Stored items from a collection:
========================
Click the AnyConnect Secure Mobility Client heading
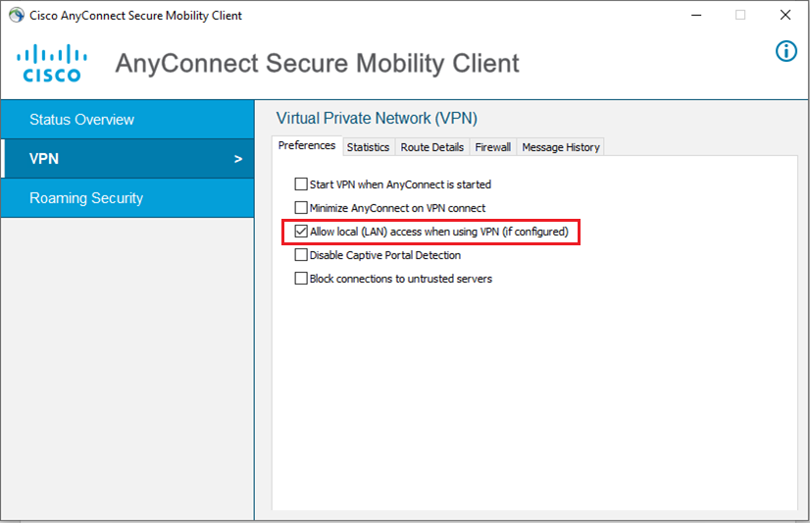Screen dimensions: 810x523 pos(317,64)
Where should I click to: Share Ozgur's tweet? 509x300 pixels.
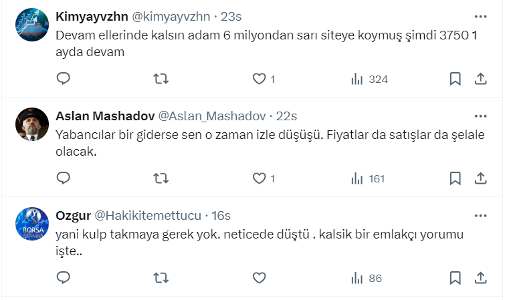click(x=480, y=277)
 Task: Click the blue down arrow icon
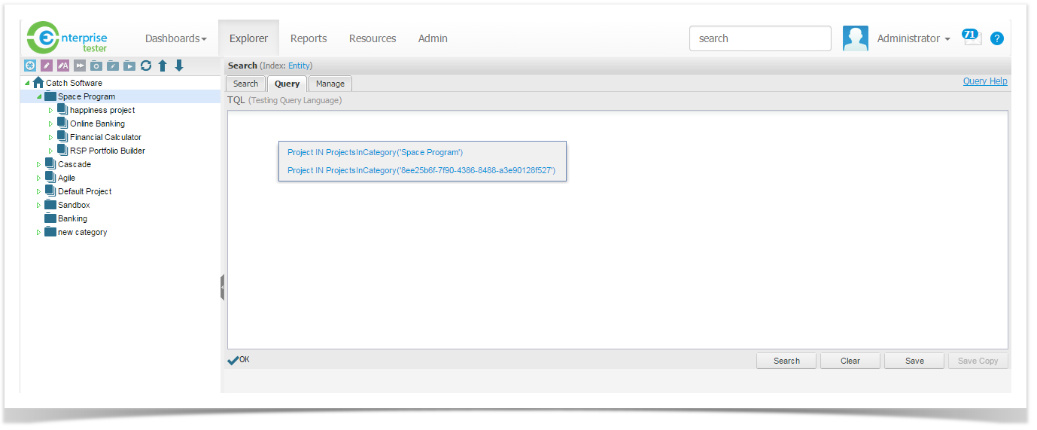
========================
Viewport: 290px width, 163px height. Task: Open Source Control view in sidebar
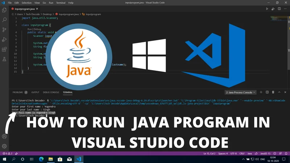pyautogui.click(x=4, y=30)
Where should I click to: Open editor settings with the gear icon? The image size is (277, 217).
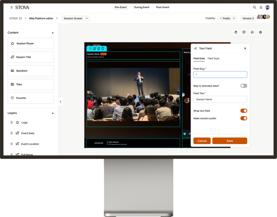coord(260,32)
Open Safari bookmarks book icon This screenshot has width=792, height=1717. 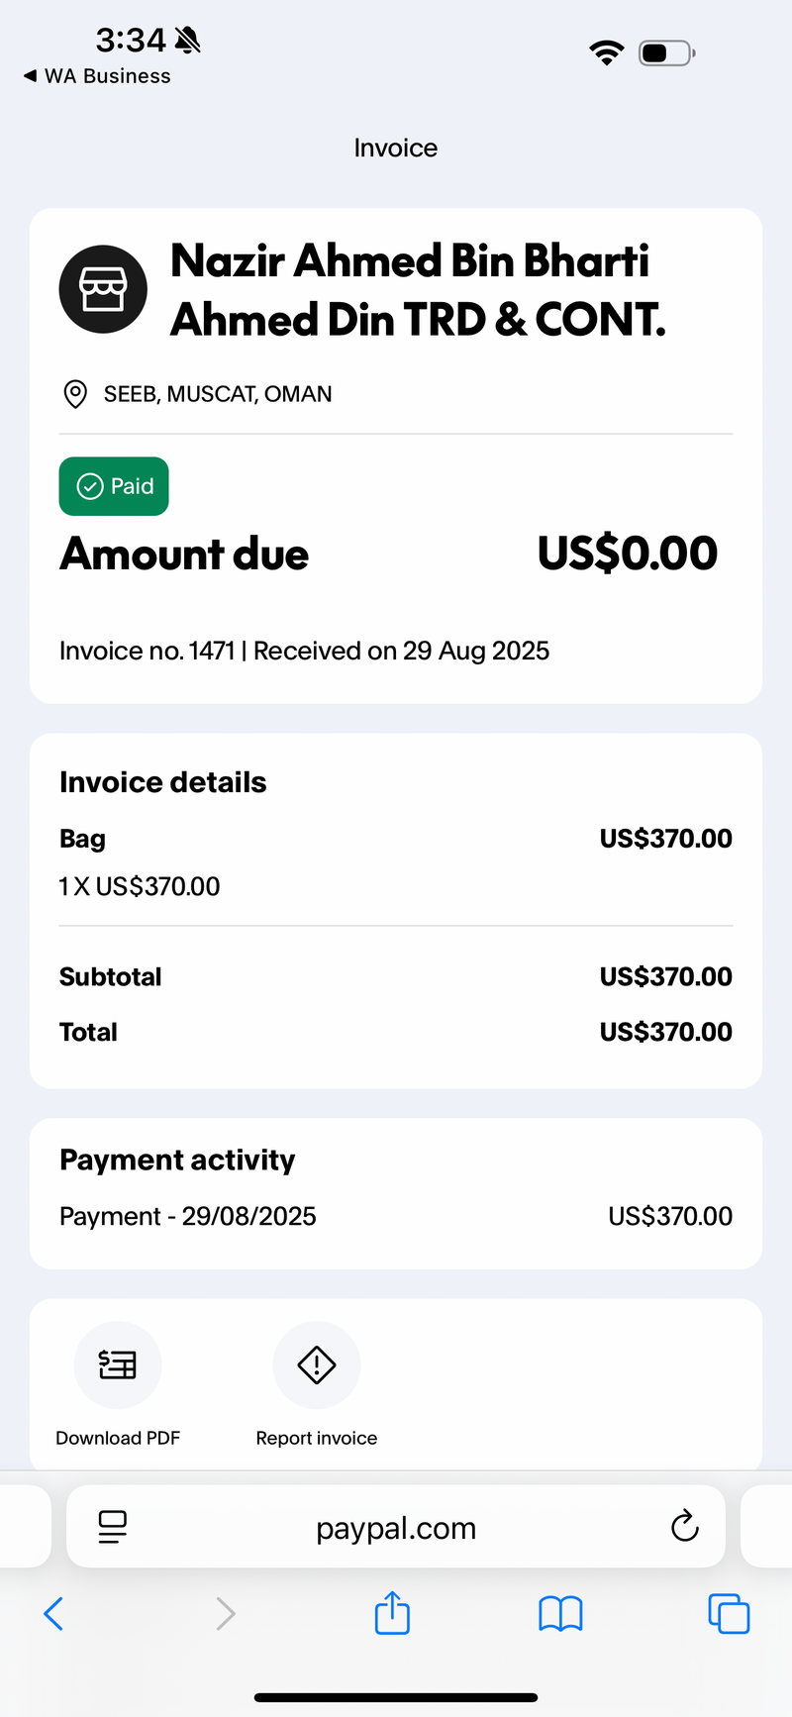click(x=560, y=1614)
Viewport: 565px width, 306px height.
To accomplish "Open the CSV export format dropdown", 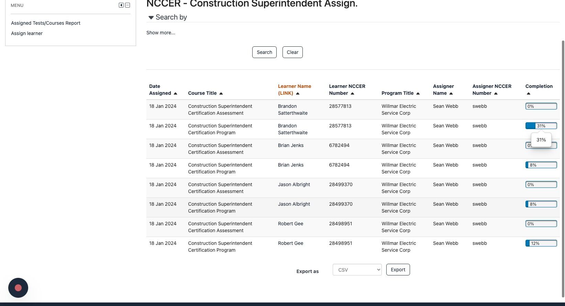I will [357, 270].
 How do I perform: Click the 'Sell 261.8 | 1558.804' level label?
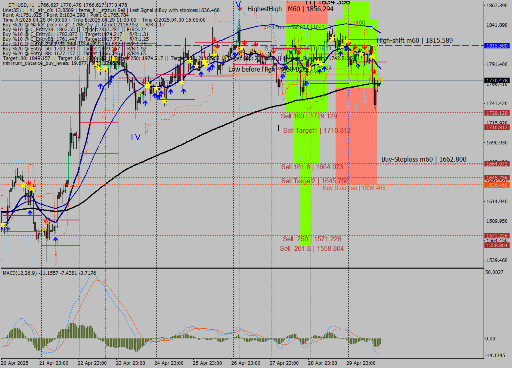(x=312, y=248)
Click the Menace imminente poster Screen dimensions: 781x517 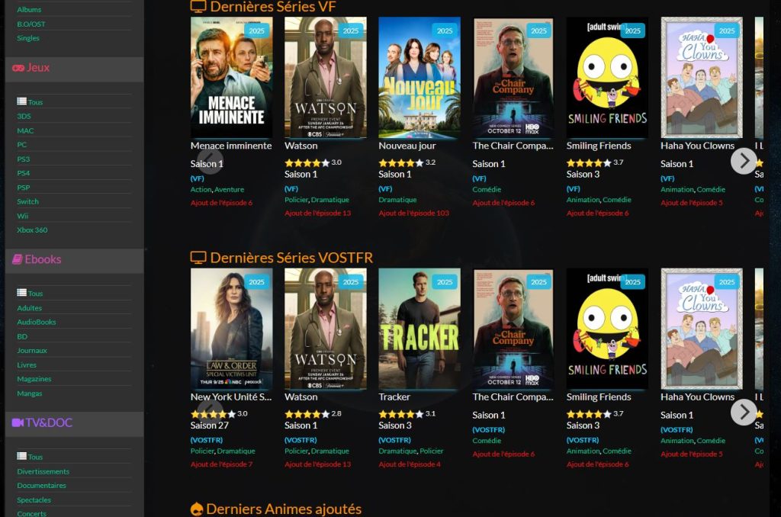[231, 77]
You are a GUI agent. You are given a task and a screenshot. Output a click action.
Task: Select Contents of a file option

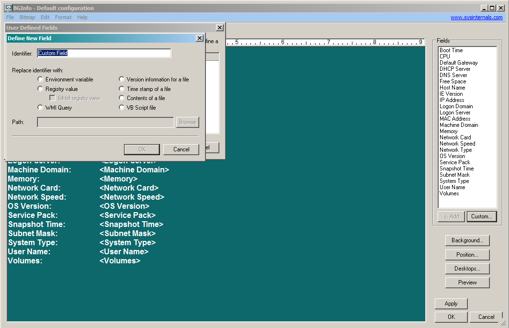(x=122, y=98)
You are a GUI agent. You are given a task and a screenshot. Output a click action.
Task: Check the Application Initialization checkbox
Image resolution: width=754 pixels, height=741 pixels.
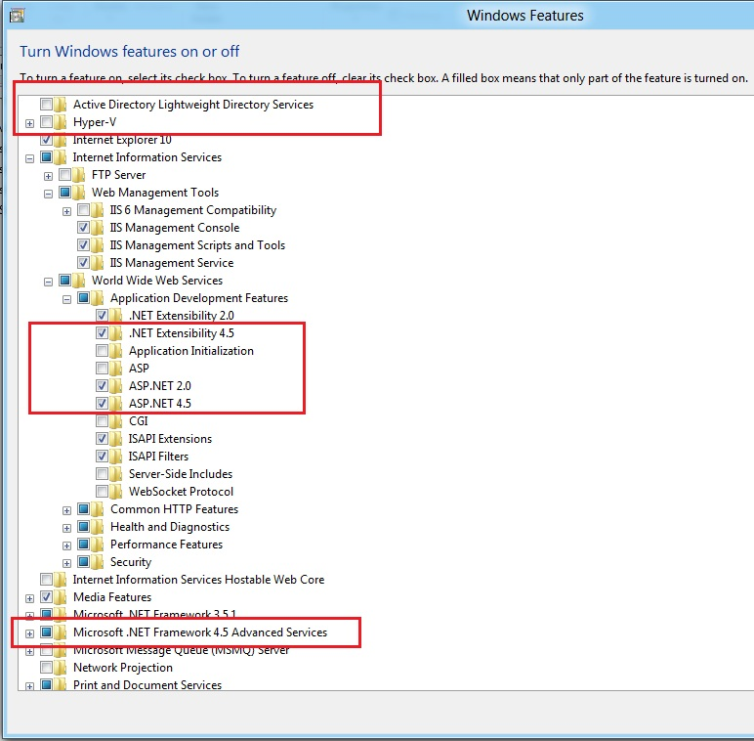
========================
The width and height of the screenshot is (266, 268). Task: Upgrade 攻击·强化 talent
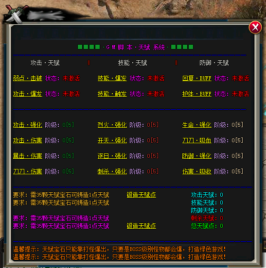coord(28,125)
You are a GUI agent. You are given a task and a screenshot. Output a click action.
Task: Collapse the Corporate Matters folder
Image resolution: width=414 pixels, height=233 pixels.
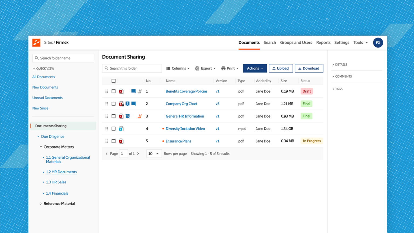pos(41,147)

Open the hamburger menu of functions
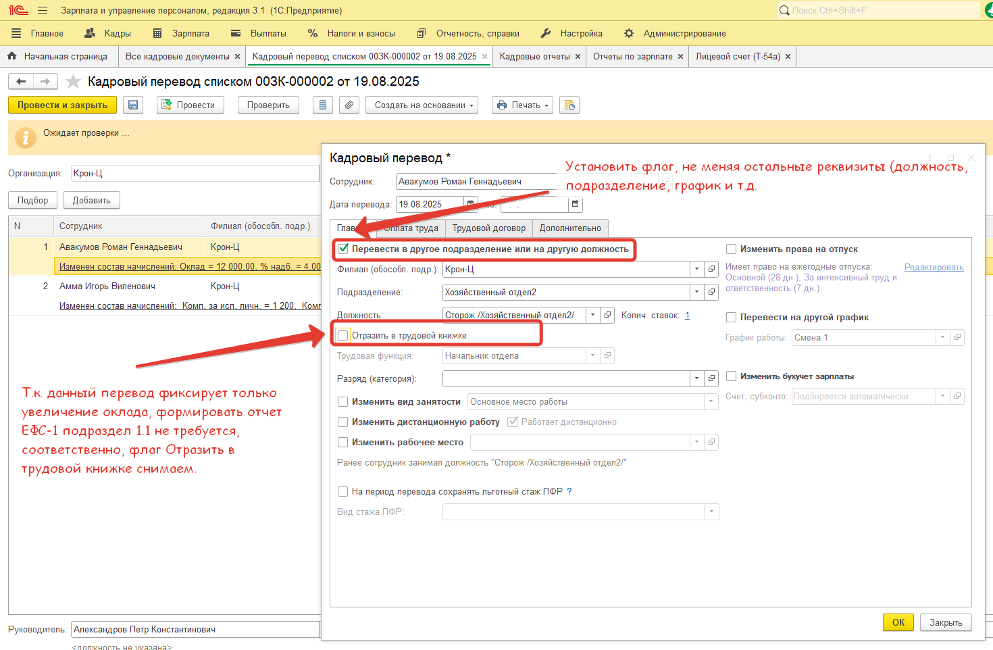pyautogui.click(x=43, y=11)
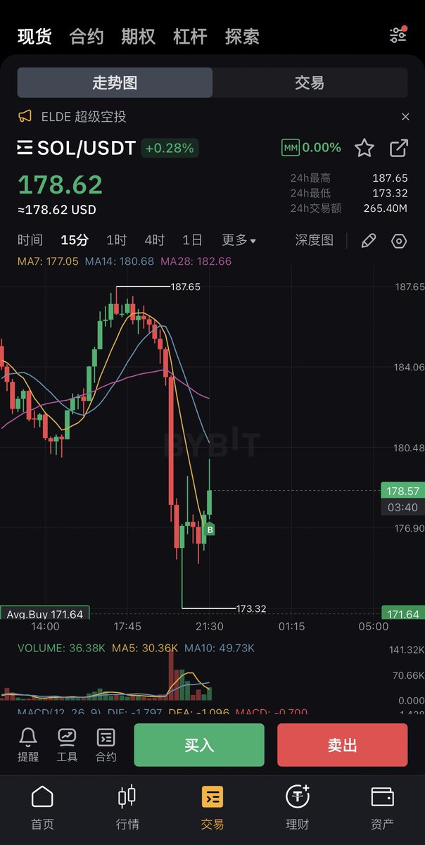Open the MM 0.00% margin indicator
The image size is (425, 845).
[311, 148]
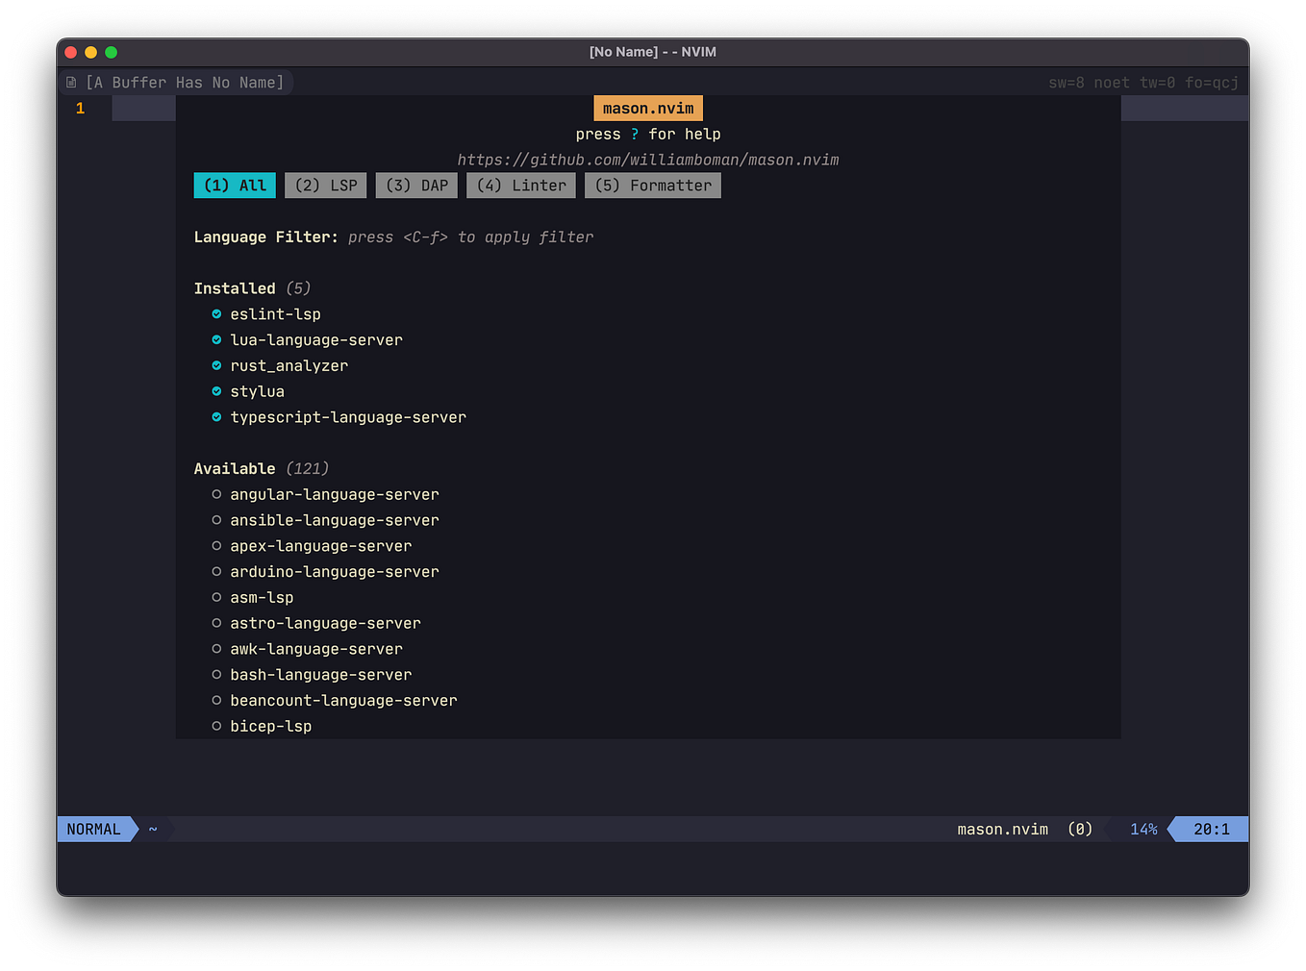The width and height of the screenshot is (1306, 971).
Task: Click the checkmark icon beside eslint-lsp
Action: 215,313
========================
About this task: Copy word for word the lines of the records above from the one with "Click the AnyConnect" up to and including the one with "Task: Click the blue down arrow icon". Skip the pictures.

Result for this task:
Click the AnyConnect Secure Mobility Client heading
Screen dimensions: 810x523 pos(317,64)
Where should I click to: Share Ozgur's tweet? 509x300 pixels.
click(x=480, y=277)
 Task: Click the blue down arrow icon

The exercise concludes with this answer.